NOTICE OF PRIVACY PRACTICES

YOUR PRIVACY IS OUR PRIORITY:
我们如何保护和利用健康信息的指南

“THIS NOTICE DESCRIBES HOW MEDICAL INFORMATION ABOUT YOU MAY BE USED AND DISCLOSED AND HOW YOU CAN GET ACCESS TO THIS INFORMATION.
PLEASE REVIEW IT CAREFULLY.”

Oneida Health (OHC) takes the privacy of your health information seriously. We are required by Federal and State law to maintain the privacy of your health information and to provide you with this Notice of Privacy Practices outlining your rights and our legal duties with respect to using and disclosing your health information that is created or retained by OHC.  You will be asked to sign an acknowledgment of the receipt of this Notice.

OHC’s Legal Obligations

OHC is required by law to 1) protect the privacy of your health information; 2) provide you with a copy of this Notice of Privacy Practices which describes OHC’s privacy practices and legal duties regarding your health information; 3) abide by the terms and conditions of the Notice currently in effect; and 4) notify you of a breach of unsecured protected health information.
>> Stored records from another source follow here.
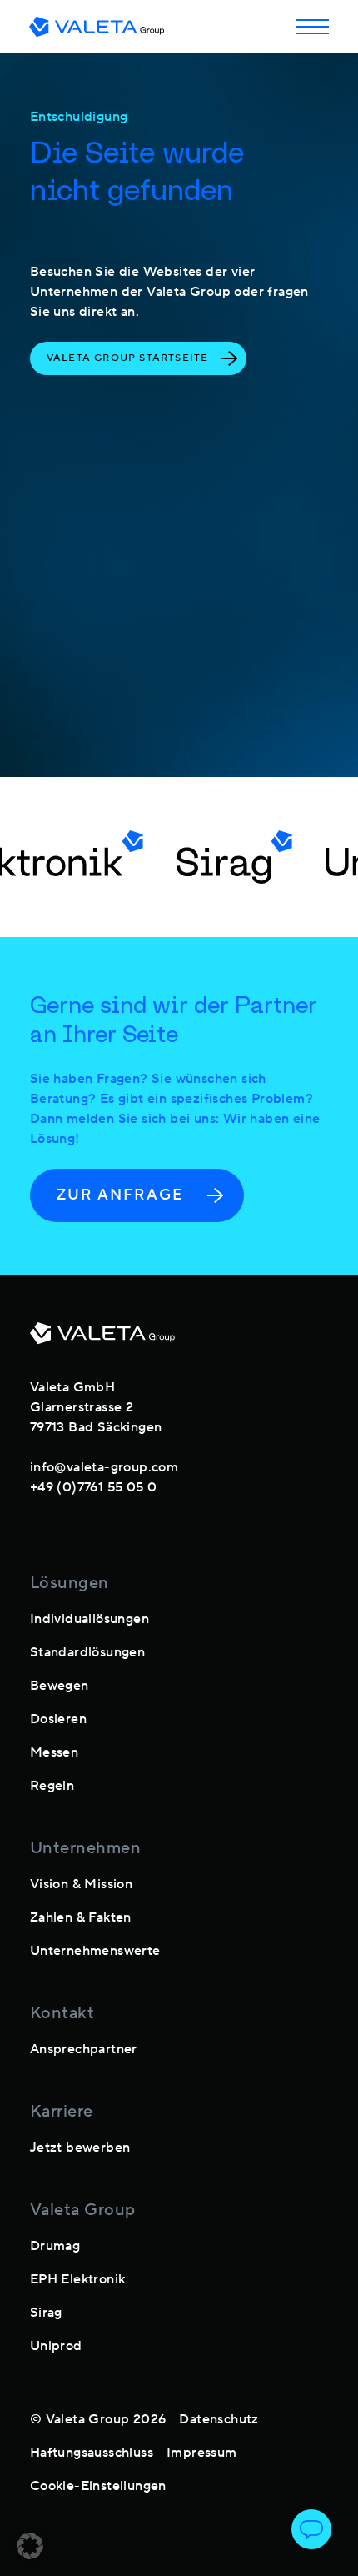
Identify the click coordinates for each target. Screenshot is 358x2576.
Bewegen (59, 1685)
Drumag (55, 2246)
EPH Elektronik (78, 2279)
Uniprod (56, 2346)
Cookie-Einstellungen (98, 2486)
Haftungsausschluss (91, 2452)
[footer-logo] (102, 1339)
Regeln (52, 1785)
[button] (30, 2546)
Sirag (46, 2312)
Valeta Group (83, 2210)
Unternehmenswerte (95, 1950)
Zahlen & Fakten (81, 1917)
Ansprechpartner (83, 2049)
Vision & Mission (81, 1884)
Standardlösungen (87, 1652)
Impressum (202, 2452)
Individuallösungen (89, 1619)
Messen (54, 1752)
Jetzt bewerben (80, 2147)
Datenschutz (218, 2419)
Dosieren (58, 1719)
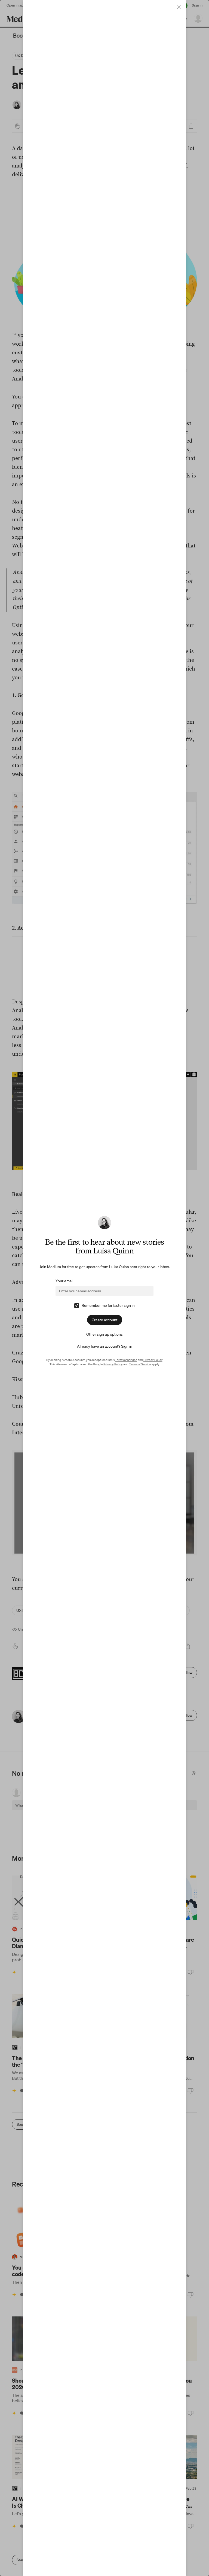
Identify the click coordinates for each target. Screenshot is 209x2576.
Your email (64, 1280)
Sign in (126, 1346)
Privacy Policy (152, 1360)
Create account (105, 1319)
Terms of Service (126, 1360)
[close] (179, 7)
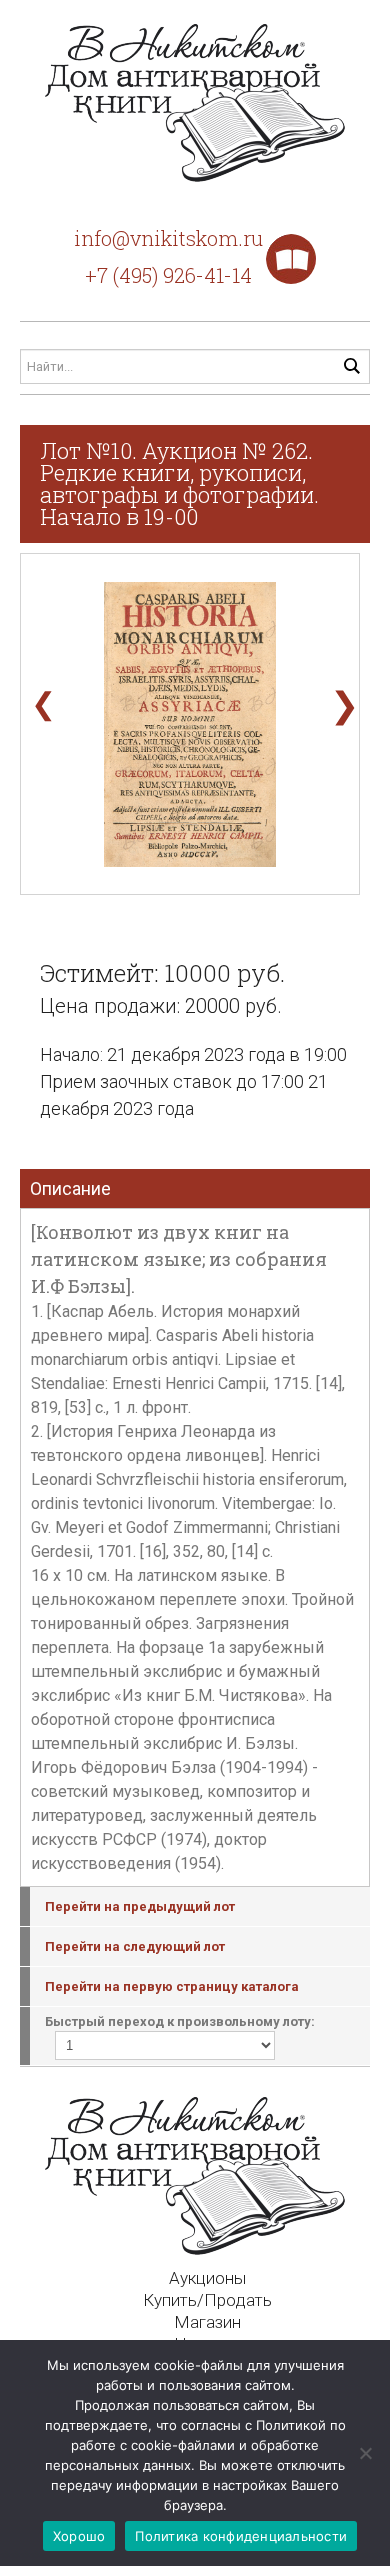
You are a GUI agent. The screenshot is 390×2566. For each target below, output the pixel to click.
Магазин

Who Will Follow This Notice

This Notice describes the privacy practices of our OHC entities, including the following:

  • Oneida Health (the Hospital);
  • Canastota-Lenox健康中心;
  • Chittenango Health Center;
  • Chittenango内科;
  • Verona Health Center;
  • 奥内达长期保健设施(长期保健设施);
  • 奥奈达医疗服务公司(奥奈达妇女保健协会);
  • Oneida Medical Practice, PC.

这些实体在本通知中被称为“OHC”。.  每个OHC实体将遵循本通知,包括:

  • 所有医务人员和卫生保健专业人员
  • 所有OHC雇员、人员和代表;
  • OHC volunteers we allow to help you while you receive services from OHC;
  • OHC附属卫生保健专业学校的学生;
  • OHC affiliates, including independent contractors, having access to your medical information.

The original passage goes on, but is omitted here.